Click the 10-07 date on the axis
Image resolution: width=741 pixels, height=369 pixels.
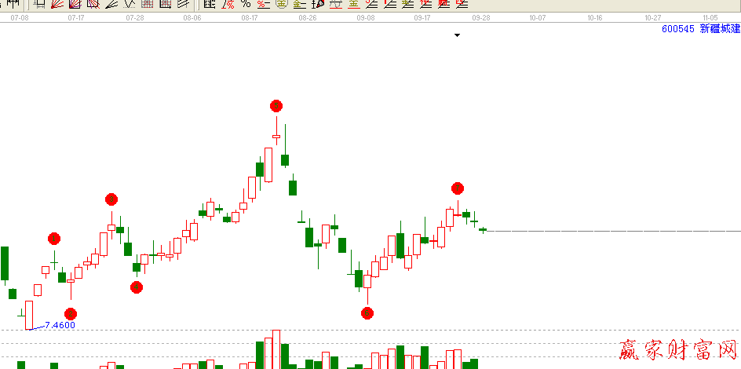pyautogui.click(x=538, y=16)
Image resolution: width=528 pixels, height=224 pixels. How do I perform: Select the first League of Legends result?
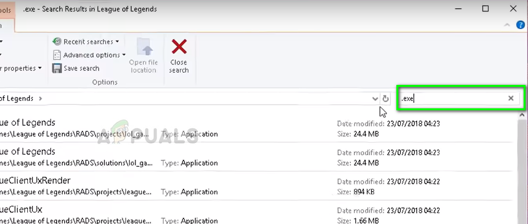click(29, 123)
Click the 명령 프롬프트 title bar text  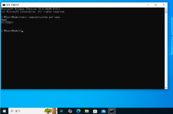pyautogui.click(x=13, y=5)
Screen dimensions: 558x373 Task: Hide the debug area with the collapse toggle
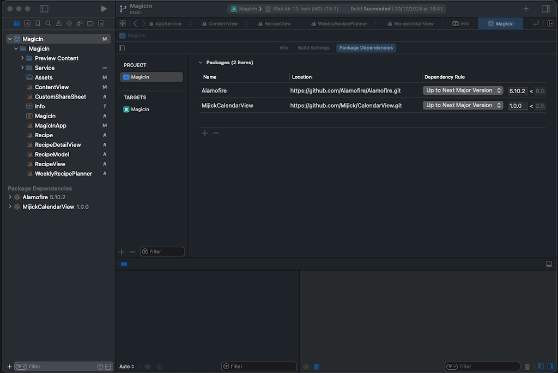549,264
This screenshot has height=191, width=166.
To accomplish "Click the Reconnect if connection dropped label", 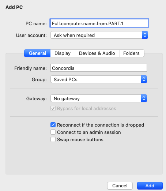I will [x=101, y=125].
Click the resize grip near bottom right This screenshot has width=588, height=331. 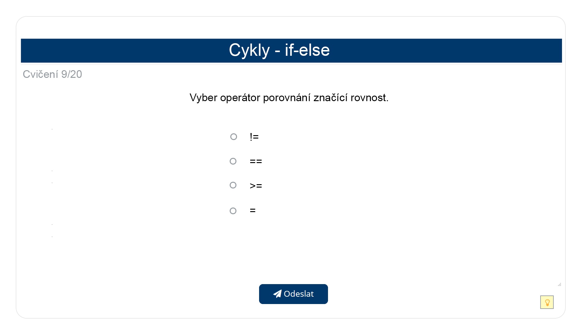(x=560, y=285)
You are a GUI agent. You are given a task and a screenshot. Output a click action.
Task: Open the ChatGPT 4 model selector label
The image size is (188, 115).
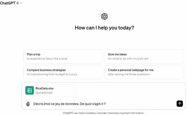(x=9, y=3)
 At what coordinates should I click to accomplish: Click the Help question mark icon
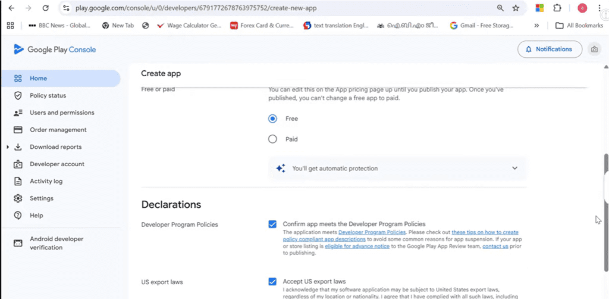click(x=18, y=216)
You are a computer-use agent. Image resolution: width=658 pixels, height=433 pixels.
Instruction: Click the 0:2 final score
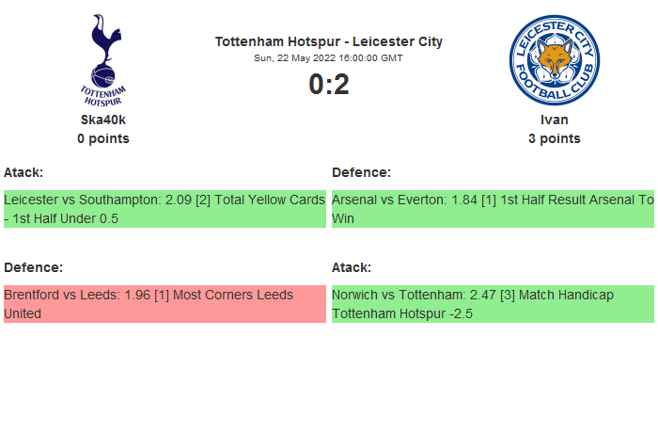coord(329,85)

-------

### [Problem statement]
Say, as a single number, how many lines of the records hold the word "agent".

### [Exercise response]
2